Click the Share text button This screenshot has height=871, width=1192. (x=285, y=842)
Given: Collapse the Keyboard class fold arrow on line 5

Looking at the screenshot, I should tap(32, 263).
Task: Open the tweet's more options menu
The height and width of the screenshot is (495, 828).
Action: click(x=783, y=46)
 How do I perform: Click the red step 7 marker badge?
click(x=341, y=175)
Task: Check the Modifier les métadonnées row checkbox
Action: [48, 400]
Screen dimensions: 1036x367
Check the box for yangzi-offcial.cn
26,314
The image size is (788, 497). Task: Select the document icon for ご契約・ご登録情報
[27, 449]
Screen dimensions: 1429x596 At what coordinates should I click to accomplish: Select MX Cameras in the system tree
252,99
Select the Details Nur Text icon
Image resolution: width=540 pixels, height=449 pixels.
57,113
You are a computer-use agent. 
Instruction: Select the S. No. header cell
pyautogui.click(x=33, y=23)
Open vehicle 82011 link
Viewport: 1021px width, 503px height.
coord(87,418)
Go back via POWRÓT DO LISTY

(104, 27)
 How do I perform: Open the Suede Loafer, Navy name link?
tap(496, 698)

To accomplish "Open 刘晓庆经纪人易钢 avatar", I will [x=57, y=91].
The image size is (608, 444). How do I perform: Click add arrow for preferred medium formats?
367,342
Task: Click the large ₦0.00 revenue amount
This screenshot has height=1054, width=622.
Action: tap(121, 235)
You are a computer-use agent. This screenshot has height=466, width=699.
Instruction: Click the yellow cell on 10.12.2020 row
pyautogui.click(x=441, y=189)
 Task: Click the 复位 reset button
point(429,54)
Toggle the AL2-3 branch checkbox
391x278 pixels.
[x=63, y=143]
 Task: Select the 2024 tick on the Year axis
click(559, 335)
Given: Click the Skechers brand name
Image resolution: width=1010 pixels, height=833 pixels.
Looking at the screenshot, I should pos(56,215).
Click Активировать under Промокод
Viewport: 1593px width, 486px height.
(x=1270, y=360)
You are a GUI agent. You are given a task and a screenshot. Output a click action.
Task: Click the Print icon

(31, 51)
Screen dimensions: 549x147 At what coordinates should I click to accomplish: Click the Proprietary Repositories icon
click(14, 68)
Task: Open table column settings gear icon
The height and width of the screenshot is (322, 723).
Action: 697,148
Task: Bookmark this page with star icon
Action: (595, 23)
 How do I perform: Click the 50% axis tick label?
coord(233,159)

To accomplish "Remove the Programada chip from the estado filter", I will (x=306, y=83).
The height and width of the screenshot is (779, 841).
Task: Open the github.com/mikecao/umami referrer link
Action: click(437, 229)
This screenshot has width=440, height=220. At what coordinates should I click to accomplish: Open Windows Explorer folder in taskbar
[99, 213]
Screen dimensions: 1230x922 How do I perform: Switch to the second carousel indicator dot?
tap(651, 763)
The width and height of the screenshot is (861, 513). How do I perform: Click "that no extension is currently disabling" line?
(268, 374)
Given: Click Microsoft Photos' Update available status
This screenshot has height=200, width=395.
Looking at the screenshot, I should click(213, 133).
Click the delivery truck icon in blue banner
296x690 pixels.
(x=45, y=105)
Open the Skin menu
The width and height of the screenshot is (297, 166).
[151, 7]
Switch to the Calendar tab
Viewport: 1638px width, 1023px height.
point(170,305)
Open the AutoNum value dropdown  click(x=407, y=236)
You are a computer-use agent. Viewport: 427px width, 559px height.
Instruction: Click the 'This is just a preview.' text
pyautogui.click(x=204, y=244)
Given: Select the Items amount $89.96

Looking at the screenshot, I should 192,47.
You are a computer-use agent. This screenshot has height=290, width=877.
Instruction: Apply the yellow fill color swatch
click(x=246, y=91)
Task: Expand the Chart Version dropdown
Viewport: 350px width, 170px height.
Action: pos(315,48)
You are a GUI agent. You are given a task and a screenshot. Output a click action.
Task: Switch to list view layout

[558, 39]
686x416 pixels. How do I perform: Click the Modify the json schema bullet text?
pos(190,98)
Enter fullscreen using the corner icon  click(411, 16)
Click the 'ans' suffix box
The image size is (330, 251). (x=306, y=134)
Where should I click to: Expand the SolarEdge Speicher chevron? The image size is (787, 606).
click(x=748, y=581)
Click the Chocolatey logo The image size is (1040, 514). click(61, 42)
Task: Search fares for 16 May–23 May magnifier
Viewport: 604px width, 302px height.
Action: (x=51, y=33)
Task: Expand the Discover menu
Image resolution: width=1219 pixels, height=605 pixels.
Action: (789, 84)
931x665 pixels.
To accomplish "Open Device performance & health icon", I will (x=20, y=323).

-- -- --

→ YOUR TASK
Transcribe the records exactly as they appear.

→ PROBLEM SOLUTION
Click the Share text button This screenshot has height=871, width=1192. (x=285, y=842)
Given: Collapse the Keyboard class fold arrow on line 5

Looking at the screenshot, I should tap(32, 263).
Task: Open the tweet's more options menu
The height and width of the screenshot is (495, 828).
Action: click(x=783, y=46)
 How do I perform: Click the red step 7 marker badge?
click(x=341, y=175)
Task: Check the Modifier les métadonnées row checkbox
Action: [48, 400]
Screen dimensions: 1036x367
Check the box for yangzi-offcial.cn
26,314
The image size is (788, 497). Task: Select the document icon for ご契約・ご登録情報
[27, 449]
Screen dimensions: 1429x596 At what coordinates should I click to accomplish: Select MX Cameras in the system tree
252,99
Select the Details Nur Text icon
Image resolution: width=540 pixels, height=449 pixels.
57,113
You are a computer-use agent. 
Instruction: Select the S. No. header cell
pyautogui.click(x=33, y=23)
Open vehicle 82011 link
Viewport: 1021px width, 503px height.
coord(87,418)
Go back via POWRÓT DO LISTY

(104, 27)
 How do I perform: Open the Suede Loafer, Navy name link?
tap(496, 698)

To accomplish "Open 刘晓庆经纪人易钢 avatar", I will [x=57, y=91].
The image size is (608, 444). How do I perform: Click add arrow for preferred medium formats?
367,342
Task: Click the large ₦0.00 revenue amount
This screenshot has height=1054, width=622.
Action: tap(121, 235)
You are a computer-use agent. This screenshot has height=466, width=699.
Instruction: Click the yellow cell on 10.12.2020 row
pyautogui.click(x=441, y=189)
 Task: Click the 复位 reset button
point(429,54)
Toggle the AL2-3 branch checkbox
391x278 pixels.
[x=63, y=143]
 Task: Select the 2024 tick on the Year axis
click(559, 335)
Given: Click the Skechers brand name
Image resolution: width=1010 pixels, height=833 pixels.
Looking at the screenshot, I should pos(56,215).
Click Активировать under Промокод
Viewport: 1593px width, 486px height.
(x=1270, y=360)
You are a GUI agent. You are given a task and a screenshot. Output a click action.
Task: Click the Print icon

(31, 51)
Screen dimensions: 549x147 At what coordinates should I click to accomplish: Click the Proprietary Repositories icon
click(14, 68)
Task: Open table column settings gear icon
The height and width of the screenshot is (322, 723).
Action: 697,148
Task: Bookmark this page with star icon
Action: (595, 23)
 How do I perform: Click the 50% axis tick label?
coord(233,159)

To accomplish "Remove the Programada chip from the estado filter", I will (x=306, y=83).
The height and width of the screenshot is (779, 841).
Task: Open the github.com/mikecao/umami referrer link
Action: click(437, 229)
This screenshot has width=440, height=220. At what coordinates should I click to accomplish: Open Windows Explorer folder in taskbar
[99, 213]
Screen dimensions: 1230x922 How do I perform: Switch to the second carousel indicator dot?
tap(651, 763)
The width and height of the screenshot is (861, 513). How do I perform: Click "that no extension is currently disabling" line?
(268, 374)
Given: Click Microsoft Photos' Update available status
This screenshot has height=200, width=395.
Looking at the screenshot, I should click(213, 133).
Click the delivery truck icon in blue banner
296x690 pixels.
(x=45, y=105)
Open the Skin menu
The width and height of the screenshot is (297, 166).
[151, 7]
Switch to the Calendar tab
Viewport: 1638px width, 1023px height.
point(170,305)
Open the AutoNum value dropdown  click(x=407, y=236)
You are a computer-use agent. Viewport: 427px width, 559px height.
Instruction: Click the 'This is just a preview.' text
pyautogui.click(x=204, y=244)
Given: Select the Items amount $89.96

Looking at the screenshot, I should 192,47.
You are a computer-use agent. This screenshot has height=290, width=877.
Instruction: Apply the yellow fill color swatch
click(x=246, y=91)
Task: Expand the Chart Version dropdown
Viewport: 350px width, 170px height.
Action: pos(315,48)
You are a GUI agent. You are given a task and a screenshot. Output a click action.
Task: Switch to list view layout

[558, 39]
686x416 pixels. How do I perform: Click the Modify the json schema bullet text?
pos(190,98)
Enter fullscreen using the corner icon  click(411, 16)
Click the 'ans' suffix box
The image size is (330, 251). (x=306, y=134)
Where should I click to: Expand the SolarEdge Speicher chevron? The image size is (787, 606).
click(x=748, y=581)
Click the Chocolatey logo The image size is (1040, 514). click(61, 42)
Task: Search fares for 16 May–23 May magnifier
Viewport: 604px width, 302px height.
Action: (x=51, y=33)
Task: Expand the Discover menu
Image resolution: width=1219 pixels, height=605 pixels.
Action: (789, 84)
931x665 pixels.
To accomplish "Open Device performance & health icon", I will (x=20, y=323).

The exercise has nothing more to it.